Property search starts on Google
The vast majority of property purchases and sales include Google searches before first contact. Whoever ranks first for "flats for sale in [neighbourhood]" or "buy flat in [city]" captures a huge share of leads without paying for ads. We work with neighbourhood agencies, national networks, new-build developers and specialised portals.
Typical real-estate SEO challenges
Big real-estate portals dominate the top
Big portals have a virtually unbeatable domain authority on generic terms. The winning strategy goes through hyper-specific geographic niches, selling intent and editorial content.
Sold properties = URLs left as 404
Listings empty out as they get sold. Incorrect handling generates thousands of 404s that hurt crawling. Protocols exist to recycle URLs and preserve authority.
Local SEO by neighbourhood and area
An agency working only in Madrid city centre does not want to rank for "flats in Madrid": it wants to dominate "flats Chamberí", "flats Salamanca", "flats Almagro". Each neighbourhood is a specific landing.

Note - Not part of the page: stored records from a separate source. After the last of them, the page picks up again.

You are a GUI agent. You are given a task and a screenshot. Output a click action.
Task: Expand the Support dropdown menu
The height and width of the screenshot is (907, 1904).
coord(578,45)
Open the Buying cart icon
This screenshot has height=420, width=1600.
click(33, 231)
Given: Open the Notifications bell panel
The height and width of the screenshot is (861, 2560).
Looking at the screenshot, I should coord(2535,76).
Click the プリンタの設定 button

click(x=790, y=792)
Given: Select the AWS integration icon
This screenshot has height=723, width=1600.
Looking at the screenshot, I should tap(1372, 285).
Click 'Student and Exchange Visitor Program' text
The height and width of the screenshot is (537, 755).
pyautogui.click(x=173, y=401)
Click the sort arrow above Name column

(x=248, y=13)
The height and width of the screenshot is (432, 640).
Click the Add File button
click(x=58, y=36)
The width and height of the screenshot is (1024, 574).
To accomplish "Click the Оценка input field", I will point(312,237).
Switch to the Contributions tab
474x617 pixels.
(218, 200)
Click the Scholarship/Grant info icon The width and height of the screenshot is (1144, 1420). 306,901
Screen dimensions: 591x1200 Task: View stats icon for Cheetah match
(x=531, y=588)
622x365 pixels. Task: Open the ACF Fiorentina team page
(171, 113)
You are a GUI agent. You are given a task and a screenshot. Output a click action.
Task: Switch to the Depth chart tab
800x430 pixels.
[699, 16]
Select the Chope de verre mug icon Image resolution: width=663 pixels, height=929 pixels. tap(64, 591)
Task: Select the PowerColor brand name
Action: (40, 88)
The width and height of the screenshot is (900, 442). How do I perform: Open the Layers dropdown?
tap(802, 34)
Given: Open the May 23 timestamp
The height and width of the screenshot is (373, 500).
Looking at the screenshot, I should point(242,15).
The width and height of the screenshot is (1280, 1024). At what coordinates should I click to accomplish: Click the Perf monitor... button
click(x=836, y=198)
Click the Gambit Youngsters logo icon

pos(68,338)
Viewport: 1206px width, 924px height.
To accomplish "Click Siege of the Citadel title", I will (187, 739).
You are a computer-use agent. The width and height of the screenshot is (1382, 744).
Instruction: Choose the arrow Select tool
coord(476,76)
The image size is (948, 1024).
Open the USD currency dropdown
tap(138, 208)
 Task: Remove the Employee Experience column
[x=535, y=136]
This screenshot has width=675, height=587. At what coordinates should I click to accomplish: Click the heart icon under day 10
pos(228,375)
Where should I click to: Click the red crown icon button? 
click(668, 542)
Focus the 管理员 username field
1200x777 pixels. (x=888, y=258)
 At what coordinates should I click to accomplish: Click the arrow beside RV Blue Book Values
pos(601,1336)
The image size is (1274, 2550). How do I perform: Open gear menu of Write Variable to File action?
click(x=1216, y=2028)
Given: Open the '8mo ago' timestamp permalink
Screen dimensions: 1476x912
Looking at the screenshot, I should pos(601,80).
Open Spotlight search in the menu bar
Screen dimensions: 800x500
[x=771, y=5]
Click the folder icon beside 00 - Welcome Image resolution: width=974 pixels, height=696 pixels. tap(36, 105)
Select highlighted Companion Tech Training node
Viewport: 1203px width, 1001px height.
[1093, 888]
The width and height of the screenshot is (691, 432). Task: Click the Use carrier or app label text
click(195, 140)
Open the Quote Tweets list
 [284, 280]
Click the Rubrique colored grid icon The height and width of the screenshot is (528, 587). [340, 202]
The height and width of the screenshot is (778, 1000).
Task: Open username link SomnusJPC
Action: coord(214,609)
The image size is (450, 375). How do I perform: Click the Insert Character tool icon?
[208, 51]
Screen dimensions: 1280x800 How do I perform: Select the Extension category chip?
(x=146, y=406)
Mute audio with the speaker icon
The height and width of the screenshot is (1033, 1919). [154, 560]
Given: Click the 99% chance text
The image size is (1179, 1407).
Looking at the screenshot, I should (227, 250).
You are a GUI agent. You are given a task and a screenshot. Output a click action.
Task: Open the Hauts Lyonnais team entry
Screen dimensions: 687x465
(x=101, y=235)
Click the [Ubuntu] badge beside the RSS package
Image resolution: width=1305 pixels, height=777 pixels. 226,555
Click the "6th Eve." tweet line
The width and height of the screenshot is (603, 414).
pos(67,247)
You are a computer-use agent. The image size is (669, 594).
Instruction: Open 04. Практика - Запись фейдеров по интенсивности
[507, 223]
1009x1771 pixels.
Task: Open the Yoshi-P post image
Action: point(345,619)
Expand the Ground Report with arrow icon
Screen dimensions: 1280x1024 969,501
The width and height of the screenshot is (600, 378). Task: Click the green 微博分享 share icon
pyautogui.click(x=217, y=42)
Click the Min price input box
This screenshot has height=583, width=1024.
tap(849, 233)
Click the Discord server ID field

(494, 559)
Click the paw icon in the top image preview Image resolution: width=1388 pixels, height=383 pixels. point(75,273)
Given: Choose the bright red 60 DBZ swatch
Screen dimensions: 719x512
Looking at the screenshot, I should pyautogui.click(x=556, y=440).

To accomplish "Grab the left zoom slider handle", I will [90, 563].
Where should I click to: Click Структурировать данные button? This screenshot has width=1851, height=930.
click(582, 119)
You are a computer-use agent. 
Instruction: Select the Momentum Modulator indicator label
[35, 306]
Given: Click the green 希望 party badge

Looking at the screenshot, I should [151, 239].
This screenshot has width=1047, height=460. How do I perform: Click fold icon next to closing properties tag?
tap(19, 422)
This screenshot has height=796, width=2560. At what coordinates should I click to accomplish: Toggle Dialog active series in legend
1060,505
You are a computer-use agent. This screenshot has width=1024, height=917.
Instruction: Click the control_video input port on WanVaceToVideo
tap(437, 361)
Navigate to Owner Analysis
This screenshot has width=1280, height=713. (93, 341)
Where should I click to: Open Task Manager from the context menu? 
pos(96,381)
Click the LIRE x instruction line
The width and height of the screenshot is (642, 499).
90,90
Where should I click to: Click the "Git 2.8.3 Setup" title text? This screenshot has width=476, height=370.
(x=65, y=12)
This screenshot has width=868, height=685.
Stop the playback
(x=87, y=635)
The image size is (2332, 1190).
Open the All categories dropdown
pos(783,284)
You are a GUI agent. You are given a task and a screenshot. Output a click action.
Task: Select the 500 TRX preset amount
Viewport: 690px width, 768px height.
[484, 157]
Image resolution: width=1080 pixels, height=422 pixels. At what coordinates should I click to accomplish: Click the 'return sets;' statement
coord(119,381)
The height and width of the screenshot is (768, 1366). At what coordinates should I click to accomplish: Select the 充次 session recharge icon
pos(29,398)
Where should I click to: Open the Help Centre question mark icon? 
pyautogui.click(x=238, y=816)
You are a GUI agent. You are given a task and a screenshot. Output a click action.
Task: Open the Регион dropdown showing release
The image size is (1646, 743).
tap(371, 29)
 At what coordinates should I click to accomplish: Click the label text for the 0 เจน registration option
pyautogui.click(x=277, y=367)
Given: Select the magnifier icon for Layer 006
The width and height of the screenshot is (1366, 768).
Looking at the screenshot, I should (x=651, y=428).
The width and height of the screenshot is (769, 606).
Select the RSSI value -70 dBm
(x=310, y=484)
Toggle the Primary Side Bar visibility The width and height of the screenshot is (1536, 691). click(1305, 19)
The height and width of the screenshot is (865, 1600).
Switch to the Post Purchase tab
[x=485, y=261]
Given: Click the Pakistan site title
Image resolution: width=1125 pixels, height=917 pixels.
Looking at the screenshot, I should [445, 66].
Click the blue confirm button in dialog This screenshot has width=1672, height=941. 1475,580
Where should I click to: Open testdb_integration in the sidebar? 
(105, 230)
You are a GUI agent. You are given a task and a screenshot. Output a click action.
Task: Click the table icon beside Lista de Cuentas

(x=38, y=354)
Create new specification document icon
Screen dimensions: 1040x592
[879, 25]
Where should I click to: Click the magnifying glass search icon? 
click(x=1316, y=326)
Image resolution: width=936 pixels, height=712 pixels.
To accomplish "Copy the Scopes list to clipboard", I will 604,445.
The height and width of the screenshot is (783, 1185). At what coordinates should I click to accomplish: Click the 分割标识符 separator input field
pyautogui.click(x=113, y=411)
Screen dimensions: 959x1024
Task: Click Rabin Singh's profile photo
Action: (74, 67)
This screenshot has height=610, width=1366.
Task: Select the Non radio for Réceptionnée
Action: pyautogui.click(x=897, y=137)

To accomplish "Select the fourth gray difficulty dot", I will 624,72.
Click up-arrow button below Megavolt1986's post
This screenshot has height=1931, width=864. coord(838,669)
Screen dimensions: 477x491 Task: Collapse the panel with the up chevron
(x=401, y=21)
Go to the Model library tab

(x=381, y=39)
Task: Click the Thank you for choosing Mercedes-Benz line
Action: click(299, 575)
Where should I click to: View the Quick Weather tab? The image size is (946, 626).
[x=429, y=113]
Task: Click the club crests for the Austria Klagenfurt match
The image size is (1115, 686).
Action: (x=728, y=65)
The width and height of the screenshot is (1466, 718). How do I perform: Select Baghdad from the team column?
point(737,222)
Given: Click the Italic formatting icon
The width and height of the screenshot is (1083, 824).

Editorial content that delivers real value
Buyers search for concrete data: €/m², schools, transport, appreciation prospects. A useful blog on the local market builds authority and captures leads in informational stage.
Our approach for real estate
We combine neighbourhood-level local SEO, a solid web architecture to handle thousands of listings, editorial content about the local market and integration with your real-estate CRM.
- 1
Technical audit + CRM integration
We review how listings are created, updated and removed. We implement correct 301 policies, temporary noindex and canonical URLs to avoid losing authority.
- 2
Per-neighbourhood and per-municipality landings
We design an architecture covering every area where you operate, with unique content, updated market data, map and the list of active properties.
- 3
Optimised property listings
Listing templates with RealEstateListing structured data, unique descriptions (not the MLS feed), optimised imagery and CTAs adapted to buyer/seller.
- 4
Editorial plan focused on the local market
Neighbourhood guides, price evolution, planning updates, best mortgage, transfer costs. Content a buyer actually reads and shares.
What outcomes we go for
Qualified buyer and seller leads (with photo and target price), reduced cost-per-lead vs portals and ad campaigns, sustained visibility on per-area searches and increased acquisitions from "free valuation" forms. Horizon: first leads in 3-6 months, consolidation in 9-12.
The horizons and ranges described are indicative. The actual outcome depends on the website's starting point, the level of competition, the sector, the budget and the editorial investment. These are not ranking or result guarantees, but how the organic channel typically behaves when properly worked.
Frequently asked questions
Does SEO make sense if I already use the big real-estate portals?
Yes, for two reasons. First: leads coming from a generalist portal carry commission; leads from your own website are yours. Second: SEO generates owner acquisitions who want to sell, not only buyers. For an agency, acquiring stock matters as much as selling it.
How do I handle listings that get sold?
We recommend not deleting the URL immediately: keeping it with a "property sold" message + similar properties list for 6-12 months preserves authority and captures late-arriving leads. After that, a 301 redirect to the neighbourhood listing.
Does SEO work for a small neighbourhood agency?
That's where it's most profitable. An agency specialised in a neighbourhood or town can dominate local SEO without competing with the big portals: simple architecture, proximity authority, real reviews and expert local knowledge.
How much editorial content should I publish per month?
What matters is usefulness, not volume. 2-4 well-made monthly articles about your local market, written by agents with real knowledge, beat 20 generic pieces. Consistency (always publishing) matters more than pace.
Which structured data is critical for real estate?
RealEstateListing for each property, Place for neighbourhoods, BreadcrumbList and FAQPage on pages with questions. Well implemented, they generate rich snippets with price and features in SERPs.
How do you compete against the big portals on generic terms?
Head-on you can't on "flats for sale in Madrid". You can, and a lot, on "flats for sale in [street X]", "new build [district]" or "houses with garden [municipality]". Geographic long-tail is where a local agency beats the generalist portal.